PEOPLE v. ONE FORD COUPE, ENGINE NO. 18-98810.

Cr. 9880.

Decided: November 22, 1935

U. S. Webb, Atty. Gen., and Seibert L. Sefton, Deputy Atty. Gen., for the People. Fred W. Comba, of Redwood City, for respondent.

The state sued to enforce the forfeiture of an automobile under the provisions of section 15 of the state Narcotics Act (St. 1929, p. 380), as amended by St. 1933, p. 788. The owner of the machine answered and defended the action in the court below. At the close of the people's case the trial court entered a nonsuit, though the record does not show that a motion was made for that purpose or upon what grounds it was considered.

The undisputed evidence is that police officers having followed the owner of the car and his wife for a greater part of the day apprehended them at about 1:30 a. m. in the city of San Mateo. Both were placed under arrest, and a package containing morphine was taken from the wife. Both the owner and his wife then admitted that the morphine was theirs and, when the officers told them that they had noted four or five places in San Francisco where they had been seen to stop and that they intended to go to those places and investigate, the owner of the car said: “Don't do that, here are the keys to my room in San Francisco where the rest of it is, and that is all I got.” The owner of the car also admitted to the arresting officers that he and his wife had carried the morphine in the car, but insisted that it was intended for their own use and not for the purpose of sale.

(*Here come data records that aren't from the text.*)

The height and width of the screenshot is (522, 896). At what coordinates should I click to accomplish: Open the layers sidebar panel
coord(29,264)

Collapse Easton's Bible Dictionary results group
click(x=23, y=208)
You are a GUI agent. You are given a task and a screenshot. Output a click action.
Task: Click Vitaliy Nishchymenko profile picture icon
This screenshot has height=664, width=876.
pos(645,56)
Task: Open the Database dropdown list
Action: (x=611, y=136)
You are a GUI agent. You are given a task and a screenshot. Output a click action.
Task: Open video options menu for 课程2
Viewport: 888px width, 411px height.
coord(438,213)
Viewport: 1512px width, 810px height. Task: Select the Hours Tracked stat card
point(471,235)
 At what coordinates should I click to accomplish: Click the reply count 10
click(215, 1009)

All this testimony was received from two of the arresting officers without objection. When the third officer was asked to relate the admissions of the owner, the respondent herein for the first time raised the objection that it was hearsay. This objection was sustained, and the judgment or order was admittedly based upon the conclusion of the trial judge that all this testimony was inadmissible. This was error for two reasons: First, the owner of the car voluntarily made himself a party to the action by filing an answer claiming damages for the seizure and alleging that the car was not “used in the unlawful transportation of narcotics.” Hence all his admissions to the contrary were against interest and the proper subject of testimony from these witnesses. Second, the transportation having been fully proved by unobjectionable evidence, the burden of proof was on the owner to show that possession and transportation was for a lawful purpose within the terms of the act. The ownership of the car was admitted, and the possession and transportation of the narcotics by means of the car was proved by direct evidence. The testimony objected to merely went to prove negatively that the owner had no valid claim that the possession or transportation was for a lawful purpose.

Upon the record the state not only made a prima facie case sufficient to avoid a nonsuit, but made a complete case upon which a forfeiture became mandatory unless the owner could establish one of the defenses specified in the act. The terms of the statute are plain and need no interpretation. If a forfeiture for the transportation of such a small quantity of narcotics seemed a drastic penalty, it nevertheless was a matter within the domain of the Legislature, and was not a matter to guide the judgment of the court.

The judgment is reversed.

NOURSE, Presiding Justice.

We concur: STURTEVANT, J.; SPENCE, J.